(Rows showing where targets appear)

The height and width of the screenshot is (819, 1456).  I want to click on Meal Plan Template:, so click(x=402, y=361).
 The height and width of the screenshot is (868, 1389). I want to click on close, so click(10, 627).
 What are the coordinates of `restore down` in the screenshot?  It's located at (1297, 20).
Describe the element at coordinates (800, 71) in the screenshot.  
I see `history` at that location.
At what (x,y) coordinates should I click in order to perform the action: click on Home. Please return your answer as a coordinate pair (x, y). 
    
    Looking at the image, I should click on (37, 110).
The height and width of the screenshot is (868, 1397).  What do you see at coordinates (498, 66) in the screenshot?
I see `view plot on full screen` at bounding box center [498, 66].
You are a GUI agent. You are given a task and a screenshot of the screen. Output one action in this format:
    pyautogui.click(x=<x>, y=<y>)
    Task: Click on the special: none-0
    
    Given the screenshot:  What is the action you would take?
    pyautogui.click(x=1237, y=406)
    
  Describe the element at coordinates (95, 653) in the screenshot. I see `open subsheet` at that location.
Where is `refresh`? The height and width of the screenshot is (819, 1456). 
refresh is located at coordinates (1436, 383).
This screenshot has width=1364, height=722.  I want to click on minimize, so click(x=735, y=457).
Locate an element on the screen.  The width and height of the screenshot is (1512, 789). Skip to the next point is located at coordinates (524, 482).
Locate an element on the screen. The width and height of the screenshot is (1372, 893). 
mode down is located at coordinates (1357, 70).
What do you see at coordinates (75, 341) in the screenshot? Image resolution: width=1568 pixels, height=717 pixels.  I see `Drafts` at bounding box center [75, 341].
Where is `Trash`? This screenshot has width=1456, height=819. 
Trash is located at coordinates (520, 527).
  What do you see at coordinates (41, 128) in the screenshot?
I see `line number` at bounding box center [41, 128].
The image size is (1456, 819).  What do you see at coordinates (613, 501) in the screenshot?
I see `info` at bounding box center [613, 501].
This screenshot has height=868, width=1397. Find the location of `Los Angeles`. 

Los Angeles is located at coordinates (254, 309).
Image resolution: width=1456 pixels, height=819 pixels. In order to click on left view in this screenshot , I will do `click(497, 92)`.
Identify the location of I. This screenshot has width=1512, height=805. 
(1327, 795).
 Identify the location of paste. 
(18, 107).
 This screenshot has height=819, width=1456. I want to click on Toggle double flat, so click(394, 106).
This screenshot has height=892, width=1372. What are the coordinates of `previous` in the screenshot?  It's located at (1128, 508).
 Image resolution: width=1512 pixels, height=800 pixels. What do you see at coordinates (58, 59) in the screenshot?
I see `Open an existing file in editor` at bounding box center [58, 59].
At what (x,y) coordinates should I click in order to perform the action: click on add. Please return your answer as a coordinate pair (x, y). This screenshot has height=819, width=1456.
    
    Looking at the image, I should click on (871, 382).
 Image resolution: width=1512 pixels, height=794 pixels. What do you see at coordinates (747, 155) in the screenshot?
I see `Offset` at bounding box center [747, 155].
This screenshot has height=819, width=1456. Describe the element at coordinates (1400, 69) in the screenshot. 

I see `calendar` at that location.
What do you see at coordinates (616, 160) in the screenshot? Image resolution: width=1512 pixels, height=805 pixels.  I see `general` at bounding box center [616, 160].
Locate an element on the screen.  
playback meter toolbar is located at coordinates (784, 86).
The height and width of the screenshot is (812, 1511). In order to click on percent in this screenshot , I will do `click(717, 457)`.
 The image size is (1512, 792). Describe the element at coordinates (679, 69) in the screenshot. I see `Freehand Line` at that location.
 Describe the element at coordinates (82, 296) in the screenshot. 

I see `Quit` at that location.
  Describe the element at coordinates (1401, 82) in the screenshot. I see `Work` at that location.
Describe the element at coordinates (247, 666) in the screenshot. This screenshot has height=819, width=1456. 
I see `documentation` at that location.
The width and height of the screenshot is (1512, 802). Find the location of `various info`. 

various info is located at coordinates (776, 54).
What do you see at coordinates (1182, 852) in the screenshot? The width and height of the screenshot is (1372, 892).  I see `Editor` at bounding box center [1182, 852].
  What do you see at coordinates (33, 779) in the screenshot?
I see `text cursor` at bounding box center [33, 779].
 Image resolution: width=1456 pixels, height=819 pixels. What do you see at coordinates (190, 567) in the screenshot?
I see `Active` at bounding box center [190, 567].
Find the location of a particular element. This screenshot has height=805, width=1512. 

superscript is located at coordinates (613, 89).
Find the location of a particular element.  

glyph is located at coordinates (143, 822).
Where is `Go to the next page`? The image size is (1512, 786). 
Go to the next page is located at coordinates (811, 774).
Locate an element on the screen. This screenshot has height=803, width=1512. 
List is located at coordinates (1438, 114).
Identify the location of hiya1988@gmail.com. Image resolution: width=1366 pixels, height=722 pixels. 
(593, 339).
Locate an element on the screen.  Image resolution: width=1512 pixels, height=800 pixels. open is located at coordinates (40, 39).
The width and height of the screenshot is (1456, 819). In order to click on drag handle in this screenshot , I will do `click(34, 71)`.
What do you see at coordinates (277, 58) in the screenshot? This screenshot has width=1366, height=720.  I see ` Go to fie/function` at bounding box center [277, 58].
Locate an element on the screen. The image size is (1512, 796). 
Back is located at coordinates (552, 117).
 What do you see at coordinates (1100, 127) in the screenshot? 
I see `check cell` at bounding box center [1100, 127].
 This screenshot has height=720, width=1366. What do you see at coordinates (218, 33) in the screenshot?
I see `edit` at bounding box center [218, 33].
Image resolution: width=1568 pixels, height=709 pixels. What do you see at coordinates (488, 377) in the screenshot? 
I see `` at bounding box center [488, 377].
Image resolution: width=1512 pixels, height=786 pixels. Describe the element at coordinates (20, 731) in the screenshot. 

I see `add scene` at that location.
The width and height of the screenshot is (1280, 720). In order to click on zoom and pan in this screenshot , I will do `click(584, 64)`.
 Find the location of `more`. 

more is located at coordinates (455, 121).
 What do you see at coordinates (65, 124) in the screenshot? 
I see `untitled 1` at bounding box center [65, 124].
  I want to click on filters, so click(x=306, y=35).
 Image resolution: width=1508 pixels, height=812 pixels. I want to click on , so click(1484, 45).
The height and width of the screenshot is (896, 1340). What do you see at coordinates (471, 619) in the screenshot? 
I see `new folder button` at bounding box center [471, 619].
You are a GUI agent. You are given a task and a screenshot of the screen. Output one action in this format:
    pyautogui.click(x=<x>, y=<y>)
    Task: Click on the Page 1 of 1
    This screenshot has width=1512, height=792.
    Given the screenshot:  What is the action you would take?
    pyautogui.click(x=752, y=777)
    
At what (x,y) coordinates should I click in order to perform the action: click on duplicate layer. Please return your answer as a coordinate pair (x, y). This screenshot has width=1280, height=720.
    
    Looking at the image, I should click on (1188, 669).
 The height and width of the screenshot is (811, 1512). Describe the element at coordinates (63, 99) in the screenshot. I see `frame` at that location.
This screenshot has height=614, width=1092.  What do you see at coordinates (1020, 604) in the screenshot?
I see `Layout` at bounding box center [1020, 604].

Job » Convert the lines of all the items above into a JSON list of strings, one string per line, with blank lines omitted.

Solution for this exercise »
[
  "The height and width of the screenshot is (819, 1456).  I want to click on Meal Plan Template:, so click(x=402, y=361).",
  " The height and width of the screenshot is (868, 1389). I want to click on close, so click(10, 627).",
  " What are the coordinates of `restore down` in the screenshot?  It's located at (1297, 20).",
  "Describe the element at coordinates (800, 71) in the screenshot.  ",
  "I see `history` at that location.",
  "At what (x,y) coordinates should I click in order to perform the action: click on Home. Please return your answer as a coordinate pair (x, y). ",
  "    Looking at the image, I should click on (37, 110).",
  "The height and width of the screenshot is (868, 1397).  What do you see at coordinates (498, 66) in the screenshot?",
  "I see `view plot on full screen` at bounding box center [498, 66].",
  "You are a GUI agent. You are given a task and a screenshot of the screen. Output one action in this format:",
  "    pyautogui.click(x=<x>, y=<y>)",
  "    Task: Click on the special: none-0",
  "    Given the screenshot:  What is the action you would take?",
  "    pyautogui.click(x=1237, y=406)",
  "  Describe the element at coordinates (95, 653) in the screenshot. I see `open subsheet` at that location.",
  "Where is `refresh`? The height and width of the screenshot is (819, 1456). ",
  "refresh is located at coordinates (1436, 383).",
  "This screenshot has width=1364, height=722.  I want to click on minimize, so click(x=735, y=457).",
  "Locate an element on the screen.  The width and height of the screenshot is (1512, 789). Skip to the next point is located at coordinates (524, 482).",
  "Locate an element on the screen. The width and height of the screenshot is (1372, 893). ",
  "mode down is located at coordinates (1357, 70).",
  "What do you see at coordinates (75, 341) in the screenshot? Image resolution: width=1568 pixels, height=717 pixels.  I see `Drafts` at bounding box center [75, 341].",
  "Where is `Trash`? This screenshot has width=1456, height=819. ",
  "Trash is located at coordinates (520, 527).",
  "  What do you see at coordinates (41, 128) in the screenshot?",
  "I see `line number` at bounding box center [41, 128].",
  "The image size is (1456, 819).  What do you see at coordinates (613, 501) in the screenshot?",
  "I see `info` at bounding box center [613, 501].",
  "This screenshot has height=868, width=1397. Find the location of `Los Angeles`. ",
  "Los Angeles is located at coordinates (254, 309).",
  "Image resolution: width=1456 pixels, height=819 pixels. In order to click on left view in this screenshot , I will do `click(497, 92)`.",
  "Identify the location of I. This screenshot has width=1512, height=805. ",
  "(1327, 795).",
  " Identify the location of paste. ",
  "(18, 107).",
  " This screenshot has height=819, width=1456. I want to click on Toggle double flat, so click(394, 106).",
  "This screenshot has height=892, width=1372. What are the coordinates of `previous` in the screenshot?  It's located at (1128, 508).",
  " Image resolution: width=1512 pixels, height=800 pixels. What do you see at coordinates (58, 59) in the screenshot?",
  "I see `Open an existing file in editor` at bounding box center [58, 59].",
  "At what (x,y) coordinates should I click in order to perform the action: click on add. Please return your answer as a coordinate pair (x, y). This screenshot has height=819, width=1456.",
  "    Looking at the image, I should click on (871, 382).",
  " Image resolution: width=1512 pixels, height=794 pixels. What do you see at coordinates (747, 155) in the screenshot?",
  "I see `Offset` at bounding box center [747, 155].",
  "This screenshot has height=819, width=1456. Describe the element at coordinates (1400, 69) in the screenshot. ",
  "I see `calendar` at that location.",
  "What do you see at coordinates (616, 160) in the screenshot? Image resolution: width=1512 pixels, height=805 pixels.  I see `general` at bounding box center [616, 160].",
  "Locate an element on the screen.  ",
  "playback meter toolbar is located at coordinates (784, 86).",
  "The height and width of the screenshot is (812, 1511). In order to click on percent in this screenshot , I will do `click(717, 457)`.",
  " The image size is (1512, 792). Describe the element at coordinates (679, 69) in the screenshot. I see `Freehand Line` at that location.",
  " Describe the element at coordinates (82, 296) in the screenshot. ",
  "I see `Quit` at that location.",
  "  Describe the element at coordinates (1401, 82) in the screenshot. I see `Work` at that location.",
  "Describe the element at coordinates (247, 666) in the screenshot. This screenshot has height=819, width=1456. ",
  "I see `documentation` at that location.",
  "The width and height of the screenshot is (1512, 802). Find the location of `various info`. ",
  "various info is located at coordinates (776, 54).",
  "What do you see at coordinates (1182, 852) in the screenshot? The width and height of the screenshot is (1372, 892).  I see `Editor` at bounding box center [1182, 852].",
  "  What do you see at coordinates (33, 779) in the screenshot?",
  "I see `text cursor` at bounding box center [33, 779].",
  " Image resolution: width=1456 pixels, height=819 pixels. What do you see at coordinates (190, 567) in the screenshot?",
  "I see `Active` at bounding box center [190, 567].",
  "Find the location of a particular element. This screenshot has height=805, width=1512. ",
  "superscript is located at coordinates (613, 89).",
  "Find the location of a particular element.  ",
  "glyph is located at coordinates (143, 822).",
  "Where is `Go to the next page`? The image size is (1512, 786). ",
  "Go to the next page is located at coordinates (811, 774).",
  "Locate an element on the screen. This screenshot has height=803, width=1512. ",
  "List is located at coordinates (1438, 114).",
  "Identify the location of hiya1988@gmail.com. Image resolution: width=1366 pixels, height=722 pixels. ",
  "(593, 339).",
  "Locate an element on the screen.  Image resolution: width=1512 pixels, height=800 pixels. open is located at coordinates (40, 39).",
  "The width and height of the screenshot is (1456, 819). In order to click on drag handle in this screenshot , I will do `click(34, 71)`.",
  "What do you see at coordinates (277, 58) in the screenshot? This screenshot has width=1366, height=720.  I see ` Go to fie/function` at bounding box center [277, 58].",
  "Locate an element on the screen. The image size is (1512, 796). ",
  "Back is located at coordinates (552, 117).",
  " What do you see at coordinates (1100, 127) in the screenshot? ",
  "I see `check cell` at bounding box center [1100, 127].",
  " This screenshot has height=720, width=1366. What do you see at coordinates (218, 33) in the screenshot?",
  "I see `edit` at bounding box center [218, 33].",
  "Image resolution: width=1568 pixels, height=709 pixels. What do you see at coordinates (488, 377) in the screenshot? ",
  "I see `` at bounding box center [488, 377].",
  "Image resolution: width=1512 pixels, height=786 pixels. Describe the element at coordinates (20, 731) in the screenshot. ",
  "I see `add scene` at that location.",
  "The width and height of the screenshot is (1280, 720). In order to click on zoom and pan in this screenshot , I will do `click(584, 64)`.",
  " Find the location of `more`. ",
  "more is located at coordinates (455, 121).",
  " What do you see at coordinates (65, 124) in the screenshot? ",
  "I see `untitled 1` at bounding box center [65, 124].",
  "  I want to click on filters, so click(x=306, y=35).",
  " Image resolution: width=1508 pixels, height=812 pixels. I want to click on , so click(1484, 45).",
  "The height and width of the screenshot is (896, 1340). What do you see at coordinates (471, 619) in the screenshot? ",
  "I see `new folder button` at bounding box center [471, 619].",
  "You are a GUI agent. You are given a task and a screenshot of the screen. Output one action in this format:",
  "    pyautogui.click(x=<x>, y=<y>)",
  "    Task: Click on the Page 1 of 1",
  "    This screenshot has width=1512, height=792.",
  "    Given the screenshot:  What is the action you would take?",
  "    pyautogui.click(x=752, y=777)",
  "At what (x,y) coordinates should I click in order to perform the action: click on duplicate layer. Please return your answer as a coordinate pair (x, y). This screenshot has width=1280, height=720.",
  "    Looking at the image, I should click on (1188, 669).",
  " The height and width of the screenshot is (811, 1512). Describe the element at coordinates (63, 99) in the screenshot. I see `frame` at that location.",
  "This screenshot has height=614, width=1092.  What do you see at coordinates (1020, 604) in the screenshot?",
  "I see `Layout` at bounding box center [1020, 604]."
]